I listened to a very cool NPR podcast today (yes, those words do totally go together). Talk of the Nation host Neal Conan was interviewing a young man named Avi Steinberg about his experiences working in the library of the Suffolk County House of Corrections near Boston. Steinberg has just released a book about the same topic.
During the interview, a former prison inmate called in to share his own story: he’d spent several years in the penitentiary, during which he discovered and further developed a love for 18th century Russian literature. Steinberg wasn’t surprised at all. He recounted his own love of “the classics”, which he attributed to his Orthodox Jewish upbringing. Growing up reading Talmudic texts, he explained, imbued him with a lifelong love of historical literature. He went on to say this: “There’s something about finding something familiar in an ancient text… Everything about it can be different [referring the culture in which it was written], and yet something about it seems familiar. There’s something profound about that.” Yes.
That’s exactly the revelation that I had when reading the Bible cover to cover for the first time last year. I was raised in church and have called myself a Christian for as long as I can remember, but I’ve never actually studied the Bible. I attended college at a Christian university that required me to take two semesters of Bible Survey, but even with a grade on the line I hadn’t taken the time to read any more than was on my study guide. I was missing out.
What I discovered while reading even the most ancient books of the Bible was that people are people are people. Job – namesake of what many scholars believe to be the oldest book in the Bible – could just as soon be a businessman living in the American Midwest today dealing with a bad economy, troubled kids, ailing parents, and a looming bank foreclosure.
Beyond escapism, the reason our generation watches so many movies and reads so many books is because we relate to them. We see people struggling onscreen with the same kinds of problems we have or read about it books and newspapers and we take solace in the fact that we’re not alone. The same principal applies to the Bible – to an even greater degree, I believe – because it also contains an illustration of the ideal to which we should hold ourselves. It’s chock full of stories that we can not only relate to, but in which we can find solutions to most of the problems we face. (Not easy solutions, mind you, and not necessarily relief from the pain of this life, but at least a way to thrive in spite of it.)

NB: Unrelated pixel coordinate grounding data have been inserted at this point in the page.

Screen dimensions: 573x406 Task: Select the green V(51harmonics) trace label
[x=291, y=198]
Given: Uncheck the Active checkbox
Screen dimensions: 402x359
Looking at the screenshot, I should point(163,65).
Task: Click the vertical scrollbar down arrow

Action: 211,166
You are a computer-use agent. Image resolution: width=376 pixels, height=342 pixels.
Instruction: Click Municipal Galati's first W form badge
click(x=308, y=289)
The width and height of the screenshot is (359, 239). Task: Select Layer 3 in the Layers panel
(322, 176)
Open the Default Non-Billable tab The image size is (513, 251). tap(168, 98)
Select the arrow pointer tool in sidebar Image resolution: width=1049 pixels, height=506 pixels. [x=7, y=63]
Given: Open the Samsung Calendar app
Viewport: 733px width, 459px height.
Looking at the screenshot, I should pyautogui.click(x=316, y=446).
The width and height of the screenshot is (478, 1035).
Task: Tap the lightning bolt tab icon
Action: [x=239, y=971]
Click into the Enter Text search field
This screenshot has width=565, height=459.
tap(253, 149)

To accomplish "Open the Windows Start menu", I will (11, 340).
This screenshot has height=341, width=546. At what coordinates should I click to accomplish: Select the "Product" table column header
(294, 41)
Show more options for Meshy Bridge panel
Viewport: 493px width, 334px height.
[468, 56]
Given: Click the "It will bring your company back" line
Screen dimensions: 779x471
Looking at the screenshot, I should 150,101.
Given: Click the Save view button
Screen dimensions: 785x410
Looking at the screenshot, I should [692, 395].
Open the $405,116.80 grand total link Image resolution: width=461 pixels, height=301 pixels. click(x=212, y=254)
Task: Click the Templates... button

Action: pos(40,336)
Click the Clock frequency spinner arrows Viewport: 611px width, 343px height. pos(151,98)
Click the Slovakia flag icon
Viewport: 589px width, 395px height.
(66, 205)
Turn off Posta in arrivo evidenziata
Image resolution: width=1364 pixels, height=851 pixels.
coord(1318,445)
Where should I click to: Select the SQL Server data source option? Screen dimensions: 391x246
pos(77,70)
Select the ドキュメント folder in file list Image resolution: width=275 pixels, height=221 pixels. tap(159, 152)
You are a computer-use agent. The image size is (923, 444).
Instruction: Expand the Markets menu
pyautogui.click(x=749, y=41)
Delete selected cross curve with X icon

I’ve had a great time getting familiar with Biblical stories that I took for granted for a long time. Just like Avi Steinberg, it’s been profound to me to discover familiarity in something as old as the Bible. It’s amazing to think that I’ve got so much in common with the same people who actually wandered around in the wilderness with Moses and helped Nehemiah rebuild the walls of Jerusalem. And it reminds me how relevant the Bible is to us all.